Supposons, j’y consens, que vous
mettiez autant d’adresse à nous vaincre que nous à nous défendre ou à céder,
vous conviendrez au moins qu’elle vous devient inutile après le succès.
Uniquement occupé de votre nouveau goût, vous vous y livrez sans crainte, sans
réserve : ce n’est pas à vous que sa durée importe.
En effet, ces liens réciproquement
donnés et reçus, pour parler le jargon de l’amour, vous seul pouvez, à votre
choix, les resserrer ou les rompre : heureuses encore, si dans votre
légèreté, préférant le mystère à l’éclat, vous vous contentez d’un abandon
humiliant, et ne faites pas de l’idole de la veille la victime du
lendemain !
Mais qu’une femme infortunée sente
la première le poids de sa chaîne, quels risques n’a-t-elle pas à courir, si
elle tente de s’y soustraire, si elle ose seulement la soulever ? Ce n’est
qu’en tremblant qu’elle essaie d’éloigner d’elle l’homme que son cœur repousse
avec effort. (…)
Si pourtant vous m’avez vue,
disposant des événements et des opinions, faire de ces hommes si redoutables
les jouets de mes caprices ou de mes fantaisies ; ôter aux uns la volonté
de me nuire, aux autres la puissance ; si j’ai su tour à tour, et suivant
mes goûts mobiles, attacher à ma suite ou rejeter loin de moi ces tyrans
détrônés devenus mes esclaves ; si, au milieu de ces révolutions fréquentes,
ma réputation s’est pourtant conservée pure, n’avez-vous pas dû en
conclure que, née pour venger mon sexe et maîtriser le vôtre, j’avais su me
créer des moyens inconnus jusqu’à moi ?
Ah ! gardez vos conseils et
vos craintes pour ces femmes à délire, et qui se disent à sentiments ; dont
l’imagination exaltée ferait croire que la nature a placé leurs sens dans leur
tête ; qui, n’ayant jamais réfléchi, confondent sans cesse l’amour et
l’amant ; qui, dans leur folle illusion, croient que celui-là seul avec
qui elles ont cherché le plaisir en est l’unique dépositaire (…)
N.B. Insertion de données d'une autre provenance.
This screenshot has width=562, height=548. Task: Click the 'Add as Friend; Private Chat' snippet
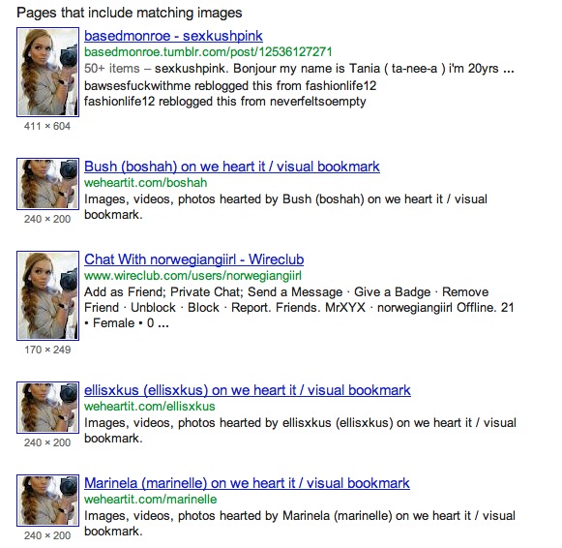point(163,292)
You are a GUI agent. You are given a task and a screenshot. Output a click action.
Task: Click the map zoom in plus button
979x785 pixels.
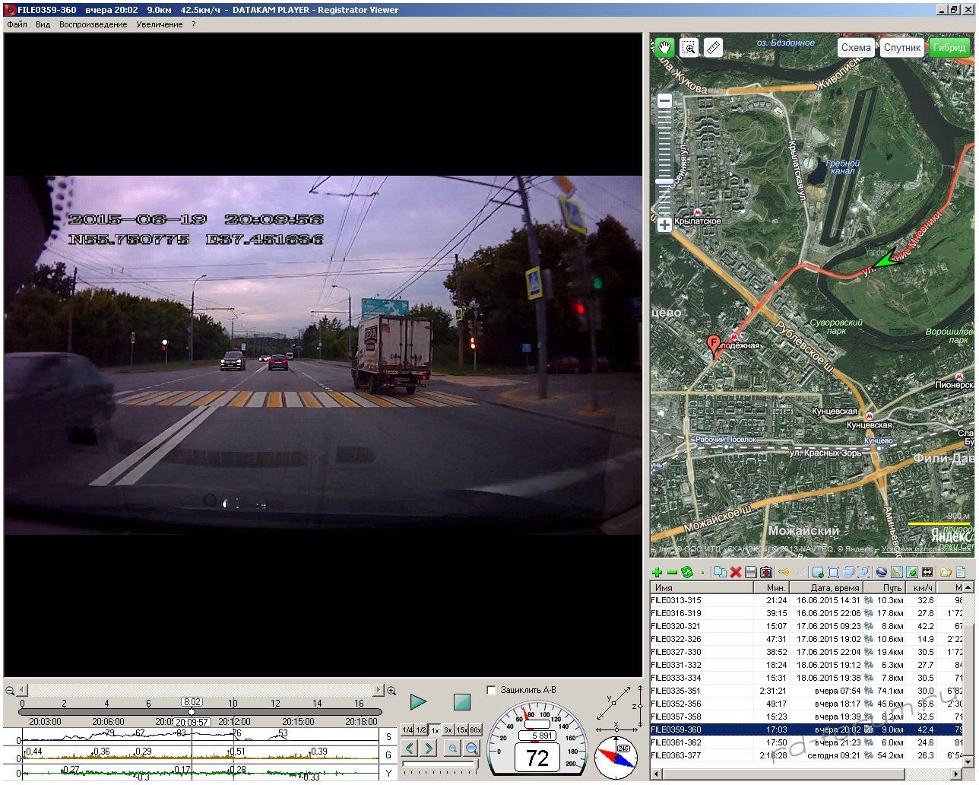pyautogui.click(x=664, y=224)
Mais moi, qu’ai-je de commun avec
ces femmes inconsidérées ? Quand m’avez-vous vue m’écarter des règles
que je me suis prescrites et manquer à mes principes ? je dis mes
principes, et je le dis à dessein : car ils ne sont pas, comme ceux des
autres femmes, donnés au hasard, reçus sans examen et suivis par
habitude ; ils sont le fruit de mes profondes réflexions ; je les ai
créés, et je puis dire que je suis mon ouvrage.
Entrée dans le monde dans le temps
où, fille encore, j’étais vouée par état au silence et à l’inaction, j’ai su en
profiter pour observer et réfléchir. Tandis qu’on me croyait étourdie ou
distraite, écoutant peu à la vérité les discours qu’on s’empressait de me
tenir, je recueillais avec soin ceux qu’on cherchait à me cacher.
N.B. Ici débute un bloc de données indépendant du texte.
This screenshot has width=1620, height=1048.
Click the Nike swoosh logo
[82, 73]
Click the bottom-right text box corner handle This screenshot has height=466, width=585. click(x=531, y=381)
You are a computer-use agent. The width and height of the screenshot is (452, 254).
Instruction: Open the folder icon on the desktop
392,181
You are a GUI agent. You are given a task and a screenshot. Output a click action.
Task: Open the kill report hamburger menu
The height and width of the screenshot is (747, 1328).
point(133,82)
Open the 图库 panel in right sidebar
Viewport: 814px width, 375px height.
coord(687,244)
Cette utile curiosité, en servant à
m’instruire, m’apprit encore à dissimuler : forcée souvent de cacher les
objets de mon attention aux yeux qui m’entouraient, j’essayai de guider les
miens à mon gré ; j’obtins dès lors de prendre à volonté ce regard
distrait que depuis vous avez loué si souvent. Encouragée par ce premier
succès, je tâchai de régler de même les divers mouvements de ma figure.
Ressentais-je quelque chagrin, je m’étudiais à prendre l’air de la sécurité,
même celui de la joie ; j’ai porté le zèle jusqu’à me causer des douleurs
volontaires, pour chercher pendant ce temps l’expression du plaisir. Je me suis
travaillée avec le même soin et plus de peine pour réprimer les symptômes d’une
joie inattendue. C’est ainsi que j’ai su prendre sur ma physionomie cette
puissance dont je vous ai vu quelquefois si étonné.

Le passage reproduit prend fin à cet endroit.